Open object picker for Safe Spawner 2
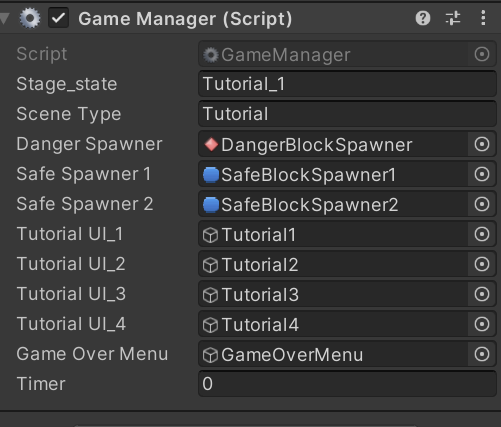 point(482,204)
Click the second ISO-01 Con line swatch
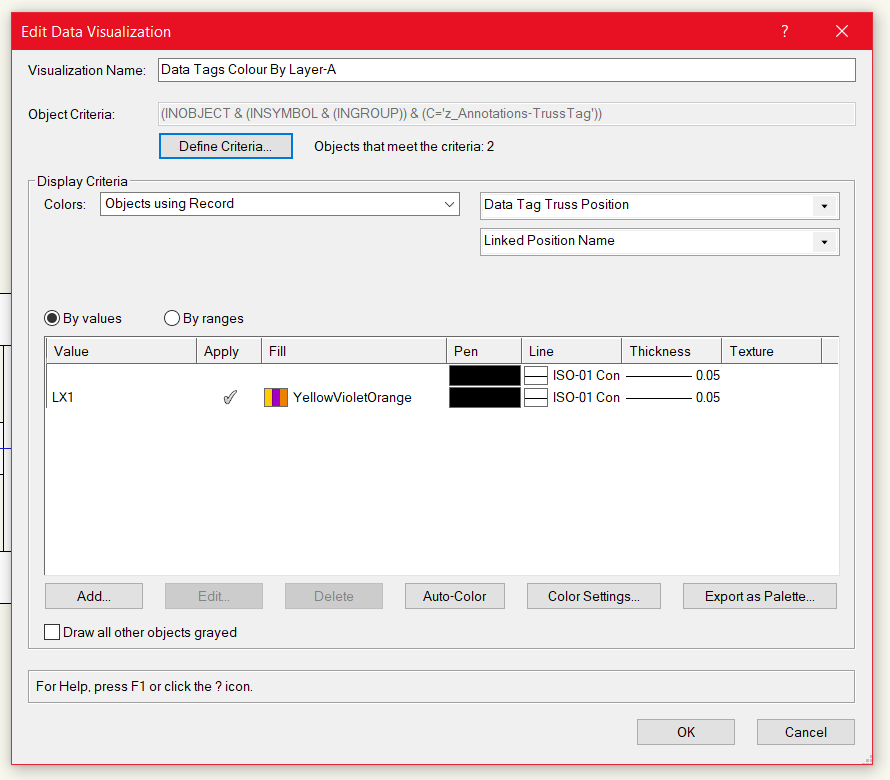 (536, 397)
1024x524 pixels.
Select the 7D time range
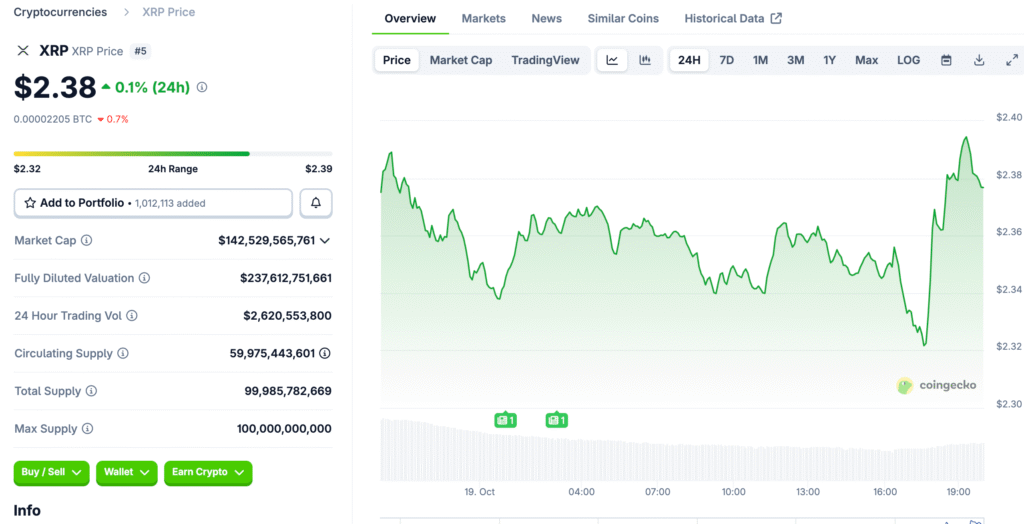(727, 60)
-- -- --
- _WORK TASK_
Excluding all images, transcribe the material word for word.

- _EXERCISE ANSWER_
Open object picker for Safe Spawner 2
 point(482,204)
Click the second ISO-01 Con line swatch
 (536, 397)
1024x524 pixels.
Select the 7D time range
(727, 60)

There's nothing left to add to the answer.